New Year's Poker
The new year began with an almost unheard of event. After almost a year off, our regular “monthly” poker group actually got together and played some poker. To make things a little more special ,we even upped the buy-in from our usual $25/game to $100. We also increased our starting chip stack from $T700ish to $T1500.
We had 13 entrants, and I came in fifth, or maybe fourth. We both busted out on the same hand and I think the other guy had a few more chips than me.
Looking back at my play, I think I played fairly well that evening, with a few exceptions that I’ll get to later. I think luck just wasn’t on my side this evening. With getting into too many bad beat details I’ll just say that I had people dominated and all in on numerous occasions and they would hit their three outer to stay alive and seriously damage my chip stack. I lost an AJ vs KQ preflop all-in when my opponent flopped a straight. I lost AQ vs A9 all-in pre-flop when my opponent rivered a straight, plus a few other smaller hands that I don’t remember the exact details. I say this not to bitch about losing but as evidence that I think I was playing fairly well.
A big moment for me came relatively early on in the tourney. I had recently lost a fairly large pot and was failrly short-stacked. I had A9 under the gun and put in my standard 3xBB raise. Everyone folded except the BB who called. BB is a very loose aggressive player, and not someone who I would have wanted to call me. My plan is to go all in no matter what is on the flop. Its really my only choice at the time. Flop is rags, 236 or something similar. BB goes all in. Crap. He stole my move. He knew that was going to be my move so he had to beat me to the punch. I think normally I lay this down. I don’t think he has anything, but I can see him playing any hand in this scenario, especially from the big blind. He could K6, or A2 or a low pocket pair, and just gotten lucky. Or he too could have missed the flop completely. He could even think he’s bluffing yet still be ahead of me. Ultimately I figured I had to be better than him. If he has something he would have almost certainly checked, assuming that since I raised pre-flop I would bet here. If he has something he risks scaring me away with is all-in bet. So I do make the call, he does have nothing and I go on to win a big pot and coast into the final table.
There was a flaw in our tourney structure. We started with 13 players at two tables, and combined when we got down to 9. I don’t know if people were playing tighter than normal due to the increased buy in amount, or if the larger chip stacks played a roll, but no one went out until the fifth or sixth blind level. By that point the blinds were starting to become painful for everyone.
Once we combined the blinds were so high that any hand you played would almost certainly put you all in. That combined with the fact that the new bigger table meant you could see more hands for free, made everyone tighten up. No one hardly played more than a hand or two each orbit. No one saw a flop. It was real slow, and real boring. I don’t know if it was a fluke or if we just picked a bad chip amount/blind schedule but there was no action on the final table.
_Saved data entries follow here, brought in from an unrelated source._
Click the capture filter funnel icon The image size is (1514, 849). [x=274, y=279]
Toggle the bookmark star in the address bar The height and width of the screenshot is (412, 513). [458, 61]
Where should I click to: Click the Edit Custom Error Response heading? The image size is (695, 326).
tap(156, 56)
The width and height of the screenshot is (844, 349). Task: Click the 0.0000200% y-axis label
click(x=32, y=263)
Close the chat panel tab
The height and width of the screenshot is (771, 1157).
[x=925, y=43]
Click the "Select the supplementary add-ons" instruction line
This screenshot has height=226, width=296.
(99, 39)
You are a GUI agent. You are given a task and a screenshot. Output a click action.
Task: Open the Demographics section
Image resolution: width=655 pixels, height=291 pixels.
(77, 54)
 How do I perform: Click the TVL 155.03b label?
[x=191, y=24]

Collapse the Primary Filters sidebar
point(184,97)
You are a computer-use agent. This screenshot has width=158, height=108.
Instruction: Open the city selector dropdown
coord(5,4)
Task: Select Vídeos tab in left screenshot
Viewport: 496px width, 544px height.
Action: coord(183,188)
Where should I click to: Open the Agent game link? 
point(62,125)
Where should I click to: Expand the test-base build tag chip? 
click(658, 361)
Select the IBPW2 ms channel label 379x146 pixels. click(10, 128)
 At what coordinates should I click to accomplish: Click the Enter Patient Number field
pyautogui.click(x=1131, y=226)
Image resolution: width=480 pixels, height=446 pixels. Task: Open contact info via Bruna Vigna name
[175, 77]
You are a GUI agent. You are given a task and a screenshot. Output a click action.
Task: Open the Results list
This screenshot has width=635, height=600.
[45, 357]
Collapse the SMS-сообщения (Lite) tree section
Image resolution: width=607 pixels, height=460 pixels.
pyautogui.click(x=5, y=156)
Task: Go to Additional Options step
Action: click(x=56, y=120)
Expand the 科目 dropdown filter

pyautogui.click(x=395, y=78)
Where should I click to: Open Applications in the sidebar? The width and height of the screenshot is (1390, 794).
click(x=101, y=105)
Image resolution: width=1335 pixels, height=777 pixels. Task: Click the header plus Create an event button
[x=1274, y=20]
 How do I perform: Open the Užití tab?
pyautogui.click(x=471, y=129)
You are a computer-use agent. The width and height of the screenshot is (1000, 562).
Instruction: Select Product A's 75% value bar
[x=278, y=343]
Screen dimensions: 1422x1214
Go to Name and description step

This is where I didn’t play so well. I had a lot of decent, but not great hands which I would continually fold. I was afraid that by raising I would run into a bigger hand and be pot committed into losing all my chips. Better to wait for a premium hand while the blinds squeezed out the lower players. The problem was the players with low stacks kept doubling up when they were forced all in, and eventually I was near the short stack list. Instead of taking advantage of the tight play I fell into the same trap as everyone else. When I finally did push, I ran into two hands both better than mine and it was over. The worst part is that had I folded that hand, then blinds would have forced out one of the other remaining players and I would have come in at least third and won some money.